Coming off a painful and frustrating junior season, Troup High wrestler Dakota Wilson is looking for big things as a senior.

“I’m putting a target on my back, but I feel like I can win (state),” Wilson said after Monday’s practice session. “Honestly, without a doubt I do. This year, I feel like I’m at a whole new level. My technique is so much better. It’s more crisp.”

Wilson’s junior season was one he’d like to forget.

He was late getting started while he recovered from injuries suffered in an accident involving a four-wheeler before the season began, and then once he finally got on the mat, he suffered a serious elbow injury during a match at LaGrange High.

Wilson tried to come back late in the season, but his elbow wouldn’t cooperate.

“I came back for a tournament in Luella,” Wilson said “I cut my cast off, and it got so swollen. I wrestled for third and fourth, and I couldn’t even move it. I pinned the guy, but I couldn’t wrestle after that.”

Wilson came into his junior season with enormously high expectations, but because of two major mishaps, he was unable to achieve any of his goals.

If there was a positive to come out of a bleak situation, it’s that Wilson knew he had his senior season to look forward to.

Wilson is coming off a strong performance in the Hiram Duals last weekend where he went 2-0 with a pair of pins.

Considering the way his junior season went, Wilson is thrilled to be back and, knock on wood, he’ll be able to stay healthy the rest of the season.

“It’s a dream,” Wilson said. “We’re in here working hard every day. I feel like it could be a magical year, for real.”

Wilson wrestled at 120 pounds during his previous three seasons, but he has settled in at 126 pounds this season, and he’s happy with that.
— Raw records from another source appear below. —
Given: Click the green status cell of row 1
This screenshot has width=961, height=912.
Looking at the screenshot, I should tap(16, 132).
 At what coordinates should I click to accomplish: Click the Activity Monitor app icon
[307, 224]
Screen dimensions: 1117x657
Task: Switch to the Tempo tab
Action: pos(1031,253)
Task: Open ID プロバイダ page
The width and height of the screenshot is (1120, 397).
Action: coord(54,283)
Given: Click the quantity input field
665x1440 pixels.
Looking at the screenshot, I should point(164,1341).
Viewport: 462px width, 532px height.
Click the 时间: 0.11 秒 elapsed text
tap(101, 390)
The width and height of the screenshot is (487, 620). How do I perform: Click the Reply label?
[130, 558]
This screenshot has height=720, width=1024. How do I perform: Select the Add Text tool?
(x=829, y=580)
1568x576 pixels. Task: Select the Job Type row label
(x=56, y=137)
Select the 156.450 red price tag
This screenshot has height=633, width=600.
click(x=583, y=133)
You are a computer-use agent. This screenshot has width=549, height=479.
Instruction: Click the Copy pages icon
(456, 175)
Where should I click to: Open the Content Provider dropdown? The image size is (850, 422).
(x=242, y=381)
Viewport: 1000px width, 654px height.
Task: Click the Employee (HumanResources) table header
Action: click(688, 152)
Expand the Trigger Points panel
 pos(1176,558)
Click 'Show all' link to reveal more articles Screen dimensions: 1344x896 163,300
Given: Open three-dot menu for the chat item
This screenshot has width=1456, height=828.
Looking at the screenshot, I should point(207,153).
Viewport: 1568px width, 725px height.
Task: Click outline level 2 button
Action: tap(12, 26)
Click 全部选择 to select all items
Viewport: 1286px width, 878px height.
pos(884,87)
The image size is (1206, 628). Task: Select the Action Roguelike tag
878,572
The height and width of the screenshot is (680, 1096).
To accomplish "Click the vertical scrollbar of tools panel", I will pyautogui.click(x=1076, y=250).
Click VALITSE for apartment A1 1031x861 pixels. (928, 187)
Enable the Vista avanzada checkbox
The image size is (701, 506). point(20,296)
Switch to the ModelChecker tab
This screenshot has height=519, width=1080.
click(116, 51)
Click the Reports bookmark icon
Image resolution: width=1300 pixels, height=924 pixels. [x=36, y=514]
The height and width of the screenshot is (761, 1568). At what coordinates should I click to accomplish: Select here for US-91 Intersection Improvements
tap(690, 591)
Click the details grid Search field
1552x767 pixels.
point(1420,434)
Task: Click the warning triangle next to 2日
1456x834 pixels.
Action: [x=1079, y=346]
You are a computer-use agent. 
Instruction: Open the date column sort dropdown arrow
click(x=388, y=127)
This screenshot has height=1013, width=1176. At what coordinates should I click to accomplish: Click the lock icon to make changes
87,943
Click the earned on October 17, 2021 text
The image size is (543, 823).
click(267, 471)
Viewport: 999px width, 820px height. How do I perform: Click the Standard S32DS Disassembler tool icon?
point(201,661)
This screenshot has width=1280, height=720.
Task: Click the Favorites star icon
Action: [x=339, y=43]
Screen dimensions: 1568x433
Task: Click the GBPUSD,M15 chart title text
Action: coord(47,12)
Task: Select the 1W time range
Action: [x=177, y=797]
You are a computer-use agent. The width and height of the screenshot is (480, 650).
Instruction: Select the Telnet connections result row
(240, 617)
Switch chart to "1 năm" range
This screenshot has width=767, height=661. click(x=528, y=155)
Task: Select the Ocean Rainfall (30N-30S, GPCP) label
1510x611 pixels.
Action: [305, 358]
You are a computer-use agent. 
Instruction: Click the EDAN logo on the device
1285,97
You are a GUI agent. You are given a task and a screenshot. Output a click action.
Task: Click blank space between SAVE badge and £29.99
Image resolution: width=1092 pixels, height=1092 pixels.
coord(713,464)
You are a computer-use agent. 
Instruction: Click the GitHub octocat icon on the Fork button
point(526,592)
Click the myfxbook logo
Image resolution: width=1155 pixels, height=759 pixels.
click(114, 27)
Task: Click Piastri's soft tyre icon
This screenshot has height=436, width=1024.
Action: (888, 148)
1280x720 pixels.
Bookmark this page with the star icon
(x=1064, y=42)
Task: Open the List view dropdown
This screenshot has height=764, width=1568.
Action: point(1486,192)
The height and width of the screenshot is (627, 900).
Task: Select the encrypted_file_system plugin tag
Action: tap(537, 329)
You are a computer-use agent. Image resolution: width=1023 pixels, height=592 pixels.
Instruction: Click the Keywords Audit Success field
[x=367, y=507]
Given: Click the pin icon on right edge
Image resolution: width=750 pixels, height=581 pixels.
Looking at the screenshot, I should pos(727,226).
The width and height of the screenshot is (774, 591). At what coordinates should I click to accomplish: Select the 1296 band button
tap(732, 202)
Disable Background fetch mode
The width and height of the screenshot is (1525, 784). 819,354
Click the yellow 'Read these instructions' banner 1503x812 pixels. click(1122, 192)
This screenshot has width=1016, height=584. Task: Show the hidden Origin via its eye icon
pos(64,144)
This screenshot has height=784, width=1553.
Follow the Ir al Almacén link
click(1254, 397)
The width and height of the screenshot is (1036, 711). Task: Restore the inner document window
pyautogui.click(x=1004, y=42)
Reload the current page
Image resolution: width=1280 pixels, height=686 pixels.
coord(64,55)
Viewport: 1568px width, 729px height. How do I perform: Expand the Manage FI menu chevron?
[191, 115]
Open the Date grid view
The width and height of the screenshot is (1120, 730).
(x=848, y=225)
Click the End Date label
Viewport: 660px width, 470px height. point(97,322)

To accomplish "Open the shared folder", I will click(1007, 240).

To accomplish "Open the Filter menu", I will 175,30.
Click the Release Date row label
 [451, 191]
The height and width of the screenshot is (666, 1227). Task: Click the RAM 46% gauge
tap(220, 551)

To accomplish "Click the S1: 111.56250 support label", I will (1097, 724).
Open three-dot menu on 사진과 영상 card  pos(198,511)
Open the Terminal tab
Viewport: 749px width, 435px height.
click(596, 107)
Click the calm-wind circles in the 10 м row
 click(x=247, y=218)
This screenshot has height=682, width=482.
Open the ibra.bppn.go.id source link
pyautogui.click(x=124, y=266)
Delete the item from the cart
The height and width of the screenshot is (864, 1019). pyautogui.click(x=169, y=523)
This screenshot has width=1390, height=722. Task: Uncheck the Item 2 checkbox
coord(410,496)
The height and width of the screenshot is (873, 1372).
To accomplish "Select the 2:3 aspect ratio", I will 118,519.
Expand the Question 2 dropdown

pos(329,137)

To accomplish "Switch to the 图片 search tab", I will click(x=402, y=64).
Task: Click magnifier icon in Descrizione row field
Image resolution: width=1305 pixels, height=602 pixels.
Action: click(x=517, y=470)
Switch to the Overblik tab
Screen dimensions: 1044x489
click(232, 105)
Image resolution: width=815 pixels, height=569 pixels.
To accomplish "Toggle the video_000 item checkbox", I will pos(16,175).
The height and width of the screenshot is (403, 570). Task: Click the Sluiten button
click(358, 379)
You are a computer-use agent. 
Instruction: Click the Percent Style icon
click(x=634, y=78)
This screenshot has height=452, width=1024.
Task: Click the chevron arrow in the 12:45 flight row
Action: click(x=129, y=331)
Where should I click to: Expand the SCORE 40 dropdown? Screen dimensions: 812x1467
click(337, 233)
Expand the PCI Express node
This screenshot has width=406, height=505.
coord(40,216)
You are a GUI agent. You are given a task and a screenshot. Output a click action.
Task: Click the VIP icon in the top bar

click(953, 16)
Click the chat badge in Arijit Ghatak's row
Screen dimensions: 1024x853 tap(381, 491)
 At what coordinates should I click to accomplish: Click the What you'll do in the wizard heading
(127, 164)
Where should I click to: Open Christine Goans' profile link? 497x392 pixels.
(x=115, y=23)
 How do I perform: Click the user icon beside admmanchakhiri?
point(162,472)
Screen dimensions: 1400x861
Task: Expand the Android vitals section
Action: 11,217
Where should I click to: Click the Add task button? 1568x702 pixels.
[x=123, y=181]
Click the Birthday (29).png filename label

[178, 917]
“I could have went 120,” Wilson said. “I got down to 121, but I got tired. I’ve wrestled 120 since my freshman year. I got tired of that. At 126, I’m eating every night. That helps me really. That helps me get my edge.”

Wilson has high expectations for himself, and for the team.

The Tigers enjoyed modest success during Wilson’s first two seasons, but they took a major step forward last season when Craig Garner took over the program as the head coach, with his brother Drew Garner stepping in to help as well.

Troup finished in the top eight in the state duals, and 11 wrestlers qualified for the traditional state tournament, with three of them finishing in the top six in the state finals.

Wilson is aware of the impressive history of the Troup wrestling program that includes nine team state titles, and numerous invididual champions.

Troup’s program has been unable to maintain that lofty status for the past decade, but Wilson said everything is trending in the right direction now.

“Growing up, you hear stories about how they were amazing,” Wilson said. “And then to see us go from not making it to state, and now making it to state, and now we look like a team that could place at state. It’s great.”

Wilson said he and his teammates are willing and eager to do whatever it takes to make Troup a championship team.

Mostly that entails a lot of hard work in the wrestling room, with Wilson and his teammates spending close to three hours each day working with Garner and the other coaches.

“Keep working, that’s all we’ve got to do,” Wilson said. “We’ve trying to move mountains.”